Using health care trips to get riders used to autonomous vehicles

  • Author: Laurel Schwartz
  • Date: November 16, 2023

In Contra Costa County, CA, the Transportation Authority (CCTA) is working closely with county medical facilities, union labor, and private firms to develop innovative mobility solutions.

Contra Costa County, a suburban community in the San Francisco Bay Area, has a growing population of senior citizens–and, in a community where the median home costs almost $700,000 (the US median is $245,000), the county is frequently looking for ways to build more equity into its social services.

In 2018, Contra Costa Health Services, the county’s medical facilities, had a growing rate of absenteeism, particularly in low-income communities. Seeing a use case for innovative transit solutions to be developed, Contra Costa Health Services reached out to CCTA.

“We’re looking at using an autonomous shuttle that is ADA compliant and would be a point-to-point service to pick up disabled people, veterans, and even seniors from their homes and take them to the county hospital,” explained Tim Haile, Executive Director of CCTA.

▶ _TASK BRIEF_
According to the article on health care trips and autonomous vehicles, who is the Executive Director of CCTA?

▶ _DATASET CONTENT_
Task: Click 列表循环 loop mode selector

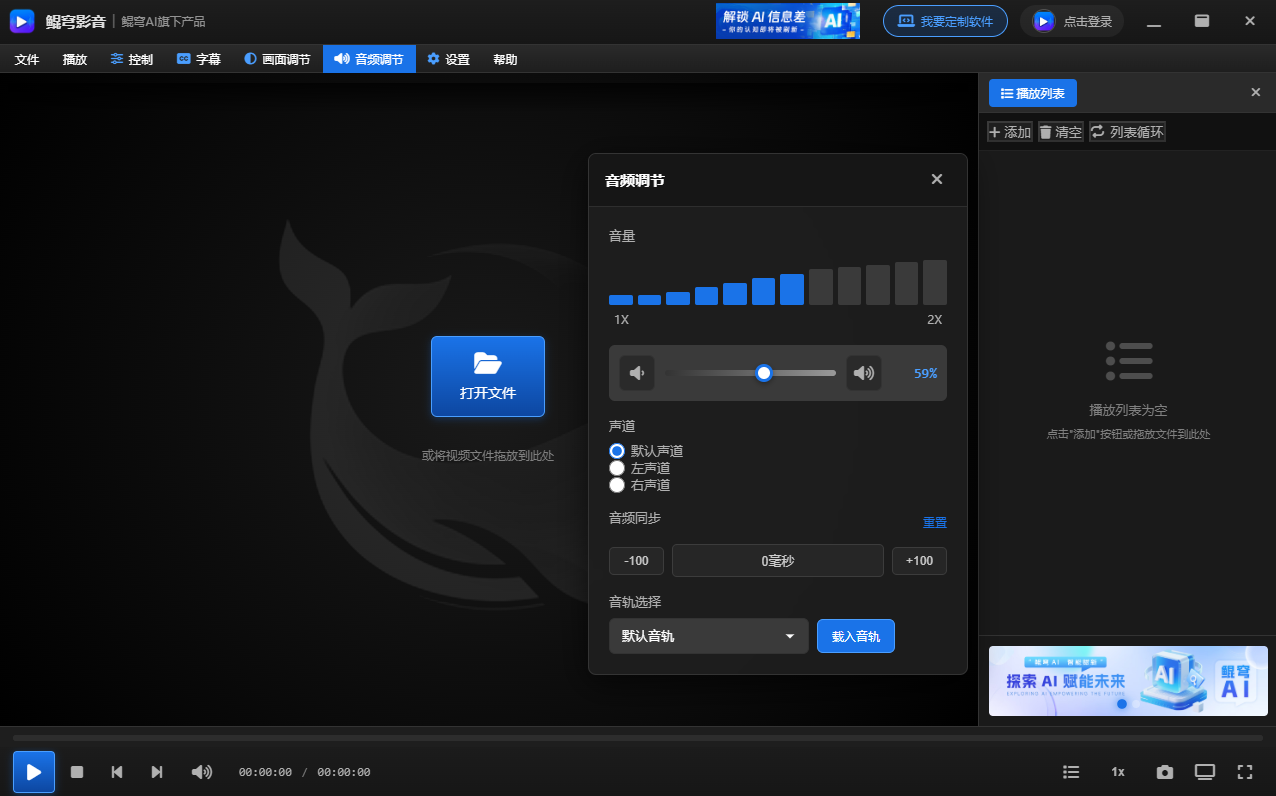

▶ _SOLUTION TO THE EXERCISE_
Tim Haile